ESTRATTO DELLA PAGINA =
Il 19 settembre del 2022, vale a dire lo stesso giorno dei funerali di Elisabetta II dopo l’incoronazione di re Carlo III di Inghilterra e a cento anni esatti dalla marcia su Roma, in Italia sarà il secondo ed ultimo giorno per le elezioni dei membri togati del Csm, vale a dire di quello che, almeno stando agli attuali equilibri di potere sostanziale,  rappresenta ancora il massimo organo decisionale del nostro Paese. Il caso ha voluto riunire in pochissimi giorni taluni eventi che, nel bene e nel male, sono e restano di eccezionale rilevanza e che, valutati nelle forme esteriori, dimostrano un’impressionante continuità di tutte le dinamiche sociali.

Dalle colonne di questo giornale ebbi a chiedermi le ragioni dell’apparente disinteresse degli  organi di informazione per le elezioni del Csm, non lo avessi mai scritto! Improvvisamente e per diverse settimane, mentre le reti televisive sono sempre rimaste  prudentemente taciturne, non si è scritto né letto di altro. In effetti queste sono le prime elezioni dell’era post Palamara ma in cui comunque Palamara ha continuato a farsi sentire a gran voce. Io non voglio dare giudizi sui contenuti e soprattutto sulle forme che purtroppo talvolta ha assunto questa competizione ma un tassello mi pare predominante, vale a dire l’ossessiva insistenza sul tema della difesa della cosiddetta autonomia della magistratura che poi sarebbe indipendenza della magistratura che, si badi bene, non sembra tanto nei confronti dell’ormai stecchito potere politico quanto dell’intera società. Mentre nelle elezioni politiche i candidati in un modo o nell’altro promettono agli elettori soldi o modi per farne, i candidati al Csm promettono quasi sempre la difesa della loro indipendenza ma questo che significa?

ATTIVITÀ ED ESERCIZI =
**A)** Secondo il brano sulle elezioni del Csm, in quale data cade il secondo e ultimo giorno di voto per i membri togati?
**B)** Prosegui il brano sulle elezioni del Csm a partire dalla domanda con cui si chiude.

(Elenco estratto)
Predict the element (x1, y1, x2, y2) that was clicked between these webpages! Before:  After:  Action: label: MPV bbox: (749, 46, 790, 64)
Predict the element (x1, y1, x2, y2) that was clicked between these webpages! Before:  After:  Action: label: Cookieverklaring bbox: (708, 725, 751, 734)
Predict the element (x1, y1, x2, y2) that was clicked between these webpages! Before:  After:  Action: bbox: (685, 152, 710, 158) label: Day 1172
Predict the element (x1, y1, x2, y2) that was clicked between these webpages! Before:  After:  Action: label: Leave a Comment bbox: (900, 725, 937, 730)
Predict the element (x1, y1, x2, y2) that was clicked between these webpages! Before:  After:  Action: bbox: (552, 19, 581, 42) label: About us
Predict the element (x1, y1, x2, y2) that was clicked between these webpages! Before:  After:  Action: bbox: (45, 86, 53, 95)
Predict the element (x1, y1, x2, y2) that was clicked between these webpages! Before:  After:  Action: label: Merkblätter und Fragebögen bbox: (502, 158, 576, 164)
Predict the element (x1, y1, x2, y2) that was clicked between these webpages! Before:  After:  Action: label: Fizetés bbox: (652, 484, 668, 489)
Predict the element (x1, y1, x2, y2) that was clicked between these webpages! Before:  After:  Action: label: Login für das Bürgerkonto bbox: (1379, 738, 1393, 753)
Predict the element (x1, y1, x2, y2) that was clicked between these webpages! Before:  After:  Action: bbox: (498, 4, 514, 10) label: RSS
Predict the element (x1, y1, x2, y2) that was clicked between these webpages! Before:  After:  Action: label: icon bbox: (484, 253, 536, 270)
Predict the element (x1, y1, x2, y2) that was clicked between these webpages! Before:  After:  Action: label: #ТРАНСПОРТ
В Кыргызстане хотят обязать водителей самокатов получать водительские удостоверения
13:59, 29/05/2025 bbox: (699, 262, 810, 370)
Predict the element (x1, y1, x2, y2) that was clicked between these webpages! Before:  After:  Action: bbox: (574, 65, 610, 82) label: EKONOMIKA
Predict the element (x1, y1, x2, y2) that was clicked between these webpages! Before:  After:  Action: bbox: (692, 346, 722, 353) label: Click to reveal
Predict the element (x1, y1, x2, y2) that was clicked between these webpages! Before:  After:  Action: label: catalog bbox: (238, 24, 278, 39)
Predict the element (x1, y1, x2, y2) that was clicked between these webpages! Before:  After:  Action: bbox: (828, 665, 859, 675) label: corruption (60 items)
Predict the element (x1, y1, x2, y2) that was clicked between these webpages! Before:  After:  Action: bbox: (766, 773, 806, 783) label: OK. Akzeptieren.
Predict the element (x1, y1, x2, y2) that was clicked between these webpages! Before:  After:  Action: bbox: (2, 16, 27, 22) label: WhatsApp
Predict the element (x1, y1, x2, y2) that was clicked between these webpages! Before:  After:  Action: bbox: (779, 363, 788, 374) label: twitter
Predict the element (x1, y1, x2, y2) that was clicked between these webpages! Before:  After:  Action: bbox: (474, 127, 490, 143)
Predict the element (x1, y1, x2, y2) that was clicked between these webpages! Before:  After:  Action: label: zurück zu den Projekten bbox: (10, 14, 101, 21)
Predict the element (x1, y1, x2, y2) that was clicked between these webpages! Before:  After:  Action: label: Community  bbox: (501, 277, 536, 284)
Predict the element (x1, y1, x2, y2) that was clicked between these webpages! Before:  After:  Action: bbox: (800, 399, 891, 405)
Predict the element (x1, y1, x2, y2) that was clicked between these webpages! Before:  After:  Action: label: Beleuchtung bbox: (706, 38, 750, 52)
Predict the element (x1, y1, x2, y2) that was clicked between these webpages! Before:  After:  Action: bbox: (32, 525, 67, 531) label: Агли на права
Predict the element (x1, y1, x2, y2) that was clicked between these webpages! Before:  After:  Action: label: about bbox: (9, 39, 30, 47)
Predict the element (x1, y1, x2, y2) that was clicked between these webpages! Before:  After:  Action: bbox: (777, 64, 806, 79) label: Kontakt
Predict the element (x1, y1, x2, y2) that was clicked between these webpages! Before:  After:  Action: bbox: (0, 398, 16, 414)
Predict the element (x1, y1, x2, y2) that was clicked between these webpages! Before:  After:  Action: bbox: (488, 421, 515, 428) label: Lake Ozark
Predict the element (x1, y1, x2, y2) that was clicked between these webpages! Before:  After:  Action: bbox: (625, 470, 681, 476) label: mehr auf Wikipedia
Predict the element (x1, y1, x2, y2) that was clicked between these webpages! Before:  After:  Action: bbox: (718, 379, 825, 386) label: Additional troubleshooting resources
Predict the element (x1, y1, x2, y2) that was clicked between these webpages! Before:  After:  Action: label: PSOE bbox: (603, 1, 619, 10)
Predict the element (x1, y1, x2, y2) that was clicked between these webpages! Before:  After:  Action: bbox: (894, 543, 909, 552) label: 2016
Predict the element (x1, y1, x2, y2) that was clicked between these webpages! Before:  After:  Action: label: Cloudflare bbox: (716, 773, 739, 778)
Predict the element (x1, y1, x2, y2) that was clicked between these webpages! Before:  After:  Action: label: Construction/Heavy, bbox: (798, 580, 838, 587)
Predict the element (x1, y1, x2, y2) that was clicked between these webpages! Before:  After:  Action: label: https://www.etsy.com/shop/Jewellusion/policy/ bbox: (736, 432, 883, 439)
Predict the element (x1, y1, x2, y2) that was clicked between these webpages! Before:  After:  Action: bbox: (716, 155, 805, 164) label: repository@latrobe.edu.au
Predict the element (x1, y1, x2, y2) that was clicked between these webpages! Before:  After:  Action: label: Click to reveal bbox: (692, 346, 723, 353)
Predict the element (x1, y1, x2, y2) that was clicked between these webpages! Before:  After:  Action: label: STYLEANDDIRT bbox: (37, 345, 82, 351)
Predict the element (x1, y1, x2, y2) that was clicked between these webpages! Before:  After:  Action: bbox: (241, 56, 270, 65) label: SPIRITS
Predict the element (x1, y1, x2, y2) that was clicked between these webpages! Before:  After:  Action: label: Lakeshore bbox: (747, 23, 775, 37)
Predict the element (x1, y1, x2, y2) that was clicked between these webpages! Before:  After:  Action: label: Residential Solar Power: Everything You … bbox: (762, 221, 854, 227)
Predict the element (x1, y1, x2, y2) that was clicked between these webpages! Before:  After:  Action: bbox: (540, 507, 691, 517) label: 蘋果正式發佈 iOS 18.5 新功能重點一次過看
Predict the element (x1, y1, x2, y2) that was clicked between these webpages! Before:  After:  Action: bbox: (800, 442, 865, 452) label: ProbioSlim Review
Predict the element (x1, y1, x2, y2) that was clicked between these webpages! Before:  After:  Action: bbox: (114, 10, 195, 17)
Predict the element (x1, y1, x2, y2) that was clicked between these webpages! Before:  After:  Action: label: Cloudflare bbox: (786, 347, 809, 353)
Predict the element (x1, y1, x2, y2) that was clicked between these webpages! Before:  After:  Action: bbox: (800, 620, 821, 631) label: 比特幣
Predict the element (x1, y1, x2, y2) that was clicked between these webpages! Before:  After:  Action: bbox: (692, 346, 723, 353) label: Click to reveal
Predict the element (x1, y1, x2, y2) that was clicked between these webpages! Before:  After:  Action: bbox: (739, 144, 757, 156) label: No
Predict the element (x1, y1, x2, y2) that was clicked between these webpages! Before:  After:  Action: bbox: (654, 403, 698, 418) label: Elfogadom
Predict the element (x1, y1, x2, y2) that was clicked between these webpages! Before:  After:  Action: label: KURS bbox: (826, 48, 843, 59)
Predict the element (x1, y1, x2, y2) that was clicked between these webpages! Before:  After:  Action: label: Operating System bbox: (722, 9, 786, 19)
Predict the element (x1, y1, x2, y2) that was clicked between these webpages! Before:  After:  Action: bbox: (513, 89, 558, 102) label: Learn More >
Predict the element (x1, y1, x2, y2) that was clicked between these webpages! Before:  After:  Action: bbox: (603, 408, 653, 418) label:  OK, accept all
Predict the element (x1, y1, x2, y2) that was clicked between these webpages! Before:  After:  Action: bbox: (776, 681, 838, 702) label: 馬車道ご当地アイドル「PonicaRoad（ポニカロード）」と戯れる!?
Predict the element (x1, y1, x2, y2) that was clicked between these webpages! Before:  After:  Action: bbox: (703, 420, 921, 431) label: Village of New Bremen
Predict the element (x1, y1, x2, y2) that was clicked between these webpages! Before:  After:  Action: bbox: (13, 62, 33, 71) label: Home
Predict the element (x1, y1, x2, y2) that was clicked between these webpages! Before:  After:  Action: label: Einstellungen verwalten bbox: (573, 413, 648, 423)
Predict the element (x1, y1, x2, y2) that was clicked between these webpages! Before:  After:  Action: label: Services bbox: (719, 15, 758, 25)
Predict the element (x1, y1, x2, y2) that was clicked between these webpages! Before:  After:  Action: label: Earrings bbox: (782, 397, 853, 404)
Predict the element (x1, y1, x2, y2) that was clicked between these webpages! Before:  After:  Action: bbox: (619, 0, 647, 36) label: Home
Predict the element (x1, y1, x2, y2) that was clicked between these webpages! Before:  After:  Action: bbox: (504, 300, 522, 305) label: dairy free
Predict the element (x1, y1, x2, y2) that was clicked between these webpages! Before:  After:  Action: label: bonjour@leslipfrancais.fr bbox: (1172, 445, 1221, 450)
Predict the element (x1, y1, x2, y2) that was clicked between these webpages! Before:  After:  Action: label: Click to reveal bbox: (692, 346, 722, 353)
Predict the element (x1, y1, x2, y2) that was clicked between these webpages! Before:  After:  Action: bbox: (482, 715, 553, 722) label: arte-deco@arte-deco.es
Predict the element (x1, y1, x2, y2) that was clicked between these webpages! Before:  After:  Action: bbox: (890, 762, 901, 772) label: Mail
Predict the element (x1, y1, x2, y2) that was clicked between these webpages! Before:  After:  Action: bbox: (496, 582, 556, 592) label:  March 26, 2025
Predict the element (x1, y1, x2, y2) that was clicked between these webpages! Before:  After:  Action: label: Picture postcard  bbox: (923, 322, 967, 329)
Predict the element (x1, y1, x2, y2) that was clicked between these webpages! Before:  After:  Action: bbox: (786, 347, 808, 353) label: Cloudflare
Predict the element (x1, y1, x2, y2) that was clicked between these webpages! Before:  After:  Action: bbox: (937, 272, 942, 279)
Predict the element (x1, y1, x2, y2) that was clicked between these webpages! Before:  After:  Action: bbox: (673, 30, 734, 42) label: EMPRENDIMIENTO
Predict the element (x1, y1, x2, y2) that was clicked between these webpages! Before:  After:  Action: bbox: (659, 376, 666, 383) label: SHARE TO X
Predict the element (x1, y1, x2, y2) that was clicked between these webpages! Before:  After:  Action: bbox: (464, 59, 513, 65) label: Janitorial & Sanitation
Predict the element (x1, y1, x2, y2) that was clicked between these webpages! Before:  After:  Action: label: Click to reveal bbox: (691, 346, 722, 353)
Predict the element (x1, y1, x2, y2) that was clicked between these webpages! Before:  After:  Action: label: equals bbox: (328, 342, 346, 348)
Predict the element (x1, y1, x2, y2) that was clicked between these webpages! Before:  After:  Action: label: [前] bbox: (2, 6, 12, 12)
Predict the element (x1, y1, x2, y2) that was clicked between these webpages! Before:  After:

SOLUZIONI =
**A)** Il 19 settembre 2022.

**B)**
La magistratura, al di là dei suoi violentissimi e spesso devo dire, almeno spero, inspiegabili conflitti, perché se inspiegabili non fossero i conflitti pure ci sarebbe da chiedersi le loro effettive ragioni, ad una cosa non vuole rinunciare ed è al suo potere, che vuole e pretende che rimanga un fatto assolutamente interno e insindacabile e che almeno secondo me chiama indipendenza. Insomma, come ed anche prima dei funerali di Elisabetta II è succeduto sul trono Carlo III e come nello stesso giorno, come si sperava, San Gennaro ha sciolto il suo sangue, così anche nel Consiglio superiore della magistratura verrà garantita la continuità di prassi e poteri. Devo dire che io non ho nulla contro la magistratura e neppure contro nessuno dei candidati a queste elezioni, e non ho neppure nulla di personale contro la maggior parte della sue decisioni, fatta salva qualche prescrizione o qualche assoluzione di troppo ma meglio essere scontenti di questo che di qualche condanna sbagliata. Quello che a me pare si confonda e si voglia confondere sono due concetti assonanti ma del tutto diversi, ed infatti una cosa è l’indipendenza della magistratura e tutt’altra cosa è la sua prevalenza. E in questi decenni questo è ciò che abbiamo visto e che probabilmente rischiamo ancora di continuare a vedere.